What you return should be the lines from the first line of the records below through the line holding "Click the WeChat", unchanged.

Exercise data.
#####

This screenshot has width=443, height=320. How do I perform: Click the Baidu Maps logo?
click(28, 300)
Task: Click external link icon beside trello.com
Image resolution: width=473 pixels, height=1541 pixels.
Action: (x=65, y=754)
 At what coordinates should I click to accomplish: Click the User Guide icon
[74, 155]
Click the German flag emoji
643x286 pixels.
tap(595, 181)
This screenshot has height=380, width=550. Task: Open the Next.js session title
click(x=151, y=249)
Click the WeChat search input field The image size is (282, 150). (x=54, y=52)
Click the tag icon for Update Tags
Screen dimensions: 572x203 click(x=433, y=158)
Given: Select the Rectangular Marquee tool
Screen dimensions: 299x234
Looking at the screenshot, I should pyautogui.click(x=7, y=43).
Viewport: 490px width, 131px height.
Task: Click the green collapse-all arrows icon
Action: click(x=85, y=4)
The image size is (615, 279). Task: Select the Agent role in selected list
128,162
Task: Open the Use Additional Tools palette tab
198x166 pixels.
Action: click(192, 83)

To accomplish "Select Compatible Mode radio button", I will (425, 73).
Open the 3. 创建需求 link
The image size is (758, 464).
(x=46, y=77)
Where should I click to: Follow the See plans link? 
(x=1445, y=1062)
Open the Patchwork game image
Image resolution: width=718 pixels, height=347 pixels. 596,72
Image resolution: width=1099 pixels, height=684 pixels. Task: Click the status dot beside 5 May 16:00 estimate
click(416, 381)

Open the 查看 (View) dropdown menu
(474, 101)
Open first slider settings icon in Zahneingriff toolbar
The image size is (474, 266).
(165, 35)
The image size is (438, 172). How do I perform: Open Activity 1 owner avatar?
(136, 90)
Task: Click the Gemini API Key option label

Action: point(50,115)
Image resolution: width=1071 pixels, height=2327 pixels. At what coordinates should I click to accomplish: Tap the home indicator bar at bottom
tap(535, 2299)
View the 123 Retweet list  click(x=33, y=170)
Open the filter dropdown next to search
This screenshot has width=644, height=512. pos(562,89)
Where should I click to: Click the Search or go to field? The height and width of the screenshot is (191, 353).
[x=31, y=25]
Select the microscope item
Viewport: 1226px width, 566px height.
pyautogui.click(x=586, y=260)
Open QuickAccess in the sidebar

#####

Answer for the task.
This screenshot has width=443, height=320. How do I perform: Click the Baidu Maps logo?
click(28, 300)
Task: Click external link icon beside trello.com
Image resolution: width=473 pixels, height=1541 pixels.
Action: (x=65, y=754)
 At what coordinates should I click to accomplish: Click the User Guide icon
[74, 155]
Click the German flag emoji
643x286 pixels.
tap(595, 181)
This screenshot has height=380, width=550. Task: Open the Next.js session title
click(x=151, y=249)
Click the WeChat search input field The image size is (282, 150). (x=54, y=52)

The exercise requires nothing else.